Als die deutschen Feldgendarmen im Morgengrauen des 24. März 1944 in Markowa bei Lancut in den Vorkarpaten vorfuhren, war an Flucht nicht mehr zu denken. »Juden raus!«, brüllten sie und begannen sofort zu schießen. Der Bauer Jozef Ulma und seine Frau Wiktoria versteckten bereits seit 1942 die Familie Goldman in ihrem Haus: Chaim Goldman mit seinen vier Söhnen, zwei Töchtern und einer Enkelin.

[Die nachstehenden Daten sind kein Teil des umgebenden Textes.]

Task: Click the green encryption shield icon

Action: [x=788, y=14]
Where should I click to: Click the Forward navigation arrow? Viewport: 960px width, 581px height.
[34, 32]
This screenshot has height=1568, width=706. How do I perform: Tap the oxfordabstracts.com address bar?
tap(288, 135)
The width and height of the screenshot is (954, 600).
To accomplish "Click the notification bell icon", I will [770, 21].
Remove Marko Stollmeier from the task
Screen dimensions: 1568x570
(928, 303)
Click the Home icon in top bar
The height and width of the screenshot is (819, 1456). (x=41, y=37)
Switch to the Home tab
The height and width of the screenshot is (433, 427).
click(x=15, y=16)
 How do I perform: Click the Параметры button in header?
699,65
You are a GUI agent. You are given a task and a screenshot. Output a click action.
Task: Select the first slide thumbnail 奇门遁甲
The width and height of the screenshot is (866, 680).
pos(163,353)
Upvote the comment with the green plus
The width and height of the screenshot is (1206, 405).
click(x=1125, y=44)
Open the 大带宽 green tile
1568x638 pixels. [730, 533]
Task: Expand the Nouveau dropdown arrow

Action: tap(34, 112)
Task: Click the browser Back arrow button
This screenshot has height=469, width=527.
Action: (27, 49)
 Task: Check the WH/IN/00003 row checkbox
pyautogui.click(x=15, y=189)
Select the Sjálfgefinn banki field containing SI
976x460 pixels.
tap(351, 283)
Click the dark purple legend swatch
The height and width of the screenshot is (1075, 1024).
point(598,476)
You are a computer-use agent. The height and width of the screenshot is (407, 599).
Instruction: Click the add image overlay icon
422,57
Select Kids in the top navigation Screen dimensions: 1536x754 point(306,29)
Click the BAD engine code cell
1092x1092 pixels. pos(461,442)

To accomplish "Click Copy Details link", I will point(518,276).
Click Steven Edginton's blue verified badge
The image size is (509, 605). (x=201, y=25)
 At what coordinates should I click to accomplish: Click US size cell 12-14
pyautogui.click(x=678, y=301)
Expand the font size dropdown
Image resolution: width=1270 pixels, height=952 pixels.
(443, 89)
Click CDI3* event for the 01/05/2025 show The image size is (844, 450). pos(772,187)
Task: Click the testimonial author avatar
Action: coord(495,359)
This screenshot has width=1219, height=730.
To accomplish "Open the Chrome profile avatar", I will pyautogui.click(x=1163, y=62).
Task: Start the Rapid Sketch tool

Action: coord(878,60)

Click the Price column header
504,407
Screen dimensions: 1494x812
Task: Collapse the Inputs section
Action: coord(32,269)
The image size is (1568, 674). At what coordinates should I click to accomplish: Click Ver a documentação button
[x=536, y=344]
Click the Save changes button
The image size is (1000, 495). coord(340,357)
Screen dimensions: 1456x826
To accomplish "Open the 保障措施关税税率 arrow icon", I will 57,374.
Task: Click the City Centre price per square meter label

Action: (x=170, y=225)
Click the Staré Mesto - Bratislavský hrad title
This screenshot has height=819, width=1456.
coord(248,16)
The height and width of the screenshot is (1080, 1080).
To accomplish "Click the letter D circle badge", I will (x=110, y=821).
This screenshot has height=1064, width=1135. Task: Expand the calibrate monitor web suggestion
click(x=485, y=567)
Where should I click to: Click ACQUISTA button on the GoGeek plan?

Im Kugelhagel starben zuerst die acht Goldmans, danach die Ulmas mit ihren sechs Kindern.
Mitte März, kurz vor dem Jahrestag des Massakers, eröffnete Polens Präsident Andrzej Duda das Familie-Ulma-Museum in Markowa. Es ist bereits das zweite Museum in Polen, das den Namen eines »Gerechten unter den Völkern« trägt. Den Titel vergibt die Jerusalemer Holocaust-Gedenkstätte Yad
Vashem an Nichtjuden, die im Zweiten Weltkrieg ihr Leben riskierten, um dasjenige von Juden zu retten.
originalschauplätze Kurz nachdem Steven Spielbergs oscarpreisgekrönter Film Schindlers Liste 1994 in die Kinos kam, wollten immer mehr Touristen die Originalschauplätze sehen: die Emaille-Fabrik des Unternehmers, Kazimierz, das alte jüdische Viertel Krakaus, sowie Plaszow, das Konzentrationslager am Stadtrand von Krakau. 2010 wurde die Schindler-Fabrik als Museum wiedereröffnet. Es zeigt jedoch nicht das Leben des NSDAP-Mitglieds Schindler und seine dramatischen Rettungsaktionen von etwa 1200 Juden, sondern das deutsch besetzte Krakau in den Jahren 1939 bis 1945. Schindler ist nur ein kleines Büro und eine Wand mit Emaille-Geschirr gewidmet.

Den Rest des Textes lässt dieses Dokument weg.